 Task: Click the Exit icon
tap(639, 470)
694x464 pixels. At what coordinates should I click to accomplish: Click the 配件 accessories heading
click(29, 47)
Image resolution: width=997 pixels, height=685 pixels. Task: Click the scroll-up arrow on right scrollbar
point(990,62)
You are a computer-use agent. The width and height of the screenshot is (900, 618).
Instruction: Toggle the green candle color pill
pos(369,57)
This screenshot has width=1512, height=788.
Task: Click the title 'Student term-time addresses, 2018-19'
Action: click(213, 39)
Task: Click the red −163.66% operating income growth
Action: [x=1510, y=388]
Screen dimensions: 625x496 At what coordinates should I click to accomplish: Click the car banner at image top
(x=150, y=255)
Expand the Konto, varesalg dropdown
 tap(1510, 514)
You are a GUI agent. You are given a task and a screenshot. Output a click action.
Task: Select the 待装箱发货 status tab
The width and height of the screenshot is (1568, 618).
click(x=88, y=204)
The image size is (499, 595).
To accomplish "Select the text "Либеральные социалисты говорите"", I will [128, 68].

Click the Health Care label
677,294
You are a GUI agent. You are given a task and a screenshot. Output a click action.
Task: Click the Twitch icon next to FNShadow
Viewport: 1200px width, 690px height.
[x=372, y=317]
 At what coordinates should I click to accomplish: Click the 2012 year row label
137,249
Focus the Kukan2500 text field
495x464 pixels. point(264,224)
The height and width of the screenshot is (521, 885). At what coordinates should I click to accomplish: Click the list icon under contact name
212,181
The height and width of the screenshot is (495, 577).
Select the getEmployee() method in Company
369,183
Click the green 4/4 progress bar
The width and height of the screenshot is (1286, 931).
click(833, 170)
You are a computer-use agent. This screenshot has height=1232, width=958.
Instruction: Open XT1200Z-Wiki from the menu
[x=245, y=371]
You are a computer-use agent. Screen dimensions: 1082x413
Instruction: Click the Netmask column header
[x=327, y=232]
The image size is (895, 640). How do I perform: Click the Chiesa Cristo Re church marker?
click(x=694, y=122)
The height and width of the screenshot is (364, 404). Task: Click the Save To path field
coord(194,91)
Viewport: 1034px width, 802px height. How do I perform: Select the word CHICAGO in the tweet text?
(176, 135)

» Task prompt:
Please copy the line that holds "The height and width of the screenshot is (521, 885)." and each line under it through the last line above, exactly as they stand, adding nothing.

» Problem solution:
The height and width of the screenshot is (521, 885). At what coordinates should I click to accomplish: Click the list icon under contact name
212,181
The height and width of the screenshot is (495, 577).
Select the getEmployee() method in Company
369,183
Click the green 4/4 progress bar
The width and height of the screenshot is (1286, 931).
click(833, 170)
You are a computer-use agent. This screenshot has height=1232, width=958.
Instruction: Open XT1200Z-Wiki from the menu
[x=245, y=371]
You are a computer-use agent. Screen dimensions: 1082x413
Instruction: Click the Netmask column header
[x=327, y=232]
The image size is (895, 640). How do I perform: Click the Chiesa Cristo Re church marker?
click(x=694, y=122)
The height and width of the screenshot is (364, 404). Task: Click the Save To path field
coord(194,91)
Viewport: 1034px width, 802px height. How do I perform: Select the word CHICAGO in the tweet text?
(176, 135)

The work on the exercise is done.